(Data shown):

—————

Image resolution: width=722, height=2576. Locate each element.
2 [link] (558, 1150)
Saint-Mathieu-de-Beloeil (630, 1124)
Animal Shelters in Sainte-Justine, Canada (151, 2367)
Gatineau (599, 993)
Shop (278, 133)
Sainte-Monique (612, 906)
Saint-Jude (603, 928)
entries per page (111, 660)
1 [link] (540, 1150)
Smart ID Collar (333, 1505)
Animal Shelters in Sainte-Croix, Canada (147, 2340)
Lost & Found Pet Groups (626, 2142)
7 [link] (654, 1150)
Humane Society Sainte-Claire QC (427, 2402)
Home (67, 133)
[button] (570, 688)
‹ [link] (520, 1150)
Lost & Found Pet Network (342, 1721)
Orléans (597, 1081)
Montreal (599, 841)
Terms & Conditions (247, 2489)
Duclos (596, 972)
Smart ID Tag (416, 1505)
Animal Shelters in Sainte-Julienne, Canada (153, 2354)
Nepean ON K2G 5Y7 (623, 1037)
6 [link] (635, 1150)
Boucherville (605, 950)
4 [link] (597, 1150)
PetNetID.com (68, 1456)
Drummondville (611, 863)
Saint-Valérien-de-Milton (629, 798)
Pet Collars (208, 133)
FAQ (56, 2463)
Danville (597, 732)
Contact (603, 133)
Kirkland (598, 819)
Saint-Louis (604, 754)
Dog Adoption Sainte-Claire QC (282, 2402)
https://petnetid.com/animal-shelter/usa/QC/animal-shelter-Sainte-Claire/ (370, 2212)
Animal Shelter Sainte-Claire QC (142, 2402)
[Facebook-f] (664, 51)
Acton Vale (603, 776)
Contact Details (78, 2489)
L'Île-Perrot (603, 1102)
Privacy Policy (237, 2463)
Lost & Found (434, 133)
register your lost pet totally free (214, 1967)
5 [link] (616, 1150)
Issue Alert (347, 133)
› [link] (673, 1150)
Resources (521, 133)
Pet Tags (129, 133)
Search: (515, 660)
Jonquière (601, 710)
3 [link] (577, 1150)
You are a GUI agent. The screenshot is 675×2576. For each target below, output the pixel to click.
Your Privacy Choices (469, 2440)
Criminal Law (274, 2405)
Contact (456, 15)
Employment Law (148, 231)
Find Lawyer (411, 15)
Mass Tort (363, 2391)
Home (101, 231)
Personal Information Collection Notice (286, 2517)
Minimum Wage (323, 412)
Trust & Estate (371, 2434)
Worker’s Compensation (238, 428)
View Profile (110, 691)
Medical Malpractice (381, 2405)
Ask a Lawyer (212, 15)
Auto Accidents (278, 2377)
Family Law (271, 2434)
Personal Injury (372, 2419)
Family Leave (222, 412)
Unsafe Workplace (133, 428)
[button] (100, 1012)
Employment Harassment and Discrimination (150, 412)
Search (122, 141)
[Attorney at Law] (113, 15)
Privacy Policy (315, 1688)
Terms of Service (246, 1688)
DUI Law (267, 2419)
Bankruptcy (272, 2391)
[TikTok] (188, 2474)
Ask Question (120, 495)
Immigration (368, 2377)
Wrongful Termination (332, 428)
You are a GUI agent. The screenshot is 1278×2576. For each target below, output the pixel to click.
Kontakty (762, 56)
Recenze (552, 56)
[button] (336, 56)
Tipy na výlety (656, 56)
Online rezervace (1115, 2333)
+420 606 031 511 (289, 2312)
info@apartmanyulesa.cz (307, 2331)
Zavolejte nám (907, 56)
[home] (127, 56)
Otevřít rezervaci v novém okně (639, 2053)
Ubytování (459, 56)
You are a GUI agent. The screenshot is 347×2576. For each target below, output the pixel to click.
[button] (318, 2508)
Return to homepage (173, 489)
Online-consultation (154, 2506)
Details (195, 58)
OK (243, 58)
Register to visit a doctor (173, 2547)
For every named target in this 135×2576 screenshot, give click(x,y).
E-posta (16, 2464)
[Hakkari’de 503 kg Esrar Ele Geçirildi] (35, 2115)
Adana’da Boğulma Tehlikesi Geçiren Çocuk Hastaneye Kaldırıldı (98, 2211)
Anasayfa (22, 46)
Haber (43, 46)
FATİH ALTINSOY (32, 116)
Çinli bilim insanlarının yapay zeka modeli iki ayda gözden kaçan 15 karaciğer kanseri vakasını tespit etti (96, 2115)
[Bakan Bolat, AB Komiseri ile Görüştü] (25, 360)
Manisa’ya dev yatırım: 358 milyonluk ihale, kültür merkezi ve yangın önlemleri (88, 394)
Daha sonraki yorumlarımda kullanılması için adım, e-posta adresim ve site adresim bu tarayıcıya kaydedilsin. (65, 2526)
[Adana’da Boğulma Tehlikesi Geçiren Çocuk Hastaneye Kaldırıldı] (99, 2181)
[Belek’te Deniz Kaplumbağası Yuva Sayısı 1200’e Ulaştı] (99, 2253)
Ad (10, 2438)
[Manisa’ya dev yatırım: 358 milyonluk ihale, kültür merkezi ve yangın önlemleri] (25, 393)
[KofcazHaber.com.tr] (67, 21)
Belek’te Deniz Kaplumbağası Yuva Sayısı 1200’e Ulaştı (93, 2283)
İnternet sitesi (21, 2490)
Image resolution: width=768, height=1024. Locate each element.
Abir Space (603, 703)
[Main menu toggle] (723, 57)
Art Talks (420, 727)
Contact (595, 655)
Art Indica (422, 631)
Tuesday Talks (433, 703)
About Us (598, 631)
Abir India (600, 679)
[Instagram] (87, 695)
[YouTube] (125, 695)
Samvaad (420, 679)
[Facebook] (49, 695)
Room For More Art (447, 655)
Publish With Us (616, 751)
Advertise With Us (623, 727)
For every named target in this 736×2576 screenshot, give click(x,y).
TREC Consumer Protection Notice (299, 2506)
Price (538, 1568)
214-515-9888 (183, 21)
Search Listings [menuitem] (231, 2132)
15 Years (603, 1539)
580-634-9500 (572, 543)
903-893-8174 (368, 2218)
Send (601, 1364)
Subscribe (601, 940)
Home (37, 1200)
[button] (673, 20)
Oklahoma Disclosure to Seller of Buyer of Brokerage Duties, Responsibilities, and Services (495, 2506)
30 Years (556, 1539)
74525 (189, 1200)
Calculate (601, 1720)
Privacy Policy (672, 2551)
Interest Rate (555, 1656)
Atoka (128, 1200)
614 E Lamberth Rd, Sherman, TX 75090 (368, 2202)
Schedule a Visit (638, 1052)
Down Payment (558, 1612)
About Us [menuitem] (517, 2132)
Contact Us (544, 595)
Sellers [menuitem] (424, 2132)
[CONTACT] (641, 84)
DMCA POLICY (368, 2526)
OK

—————

(Work required): Please find all lines of the entries that hold the string "Online" and copy them.

(Result below):
Online rezervace (1115, 2333)
Online-consultation (154, 2506)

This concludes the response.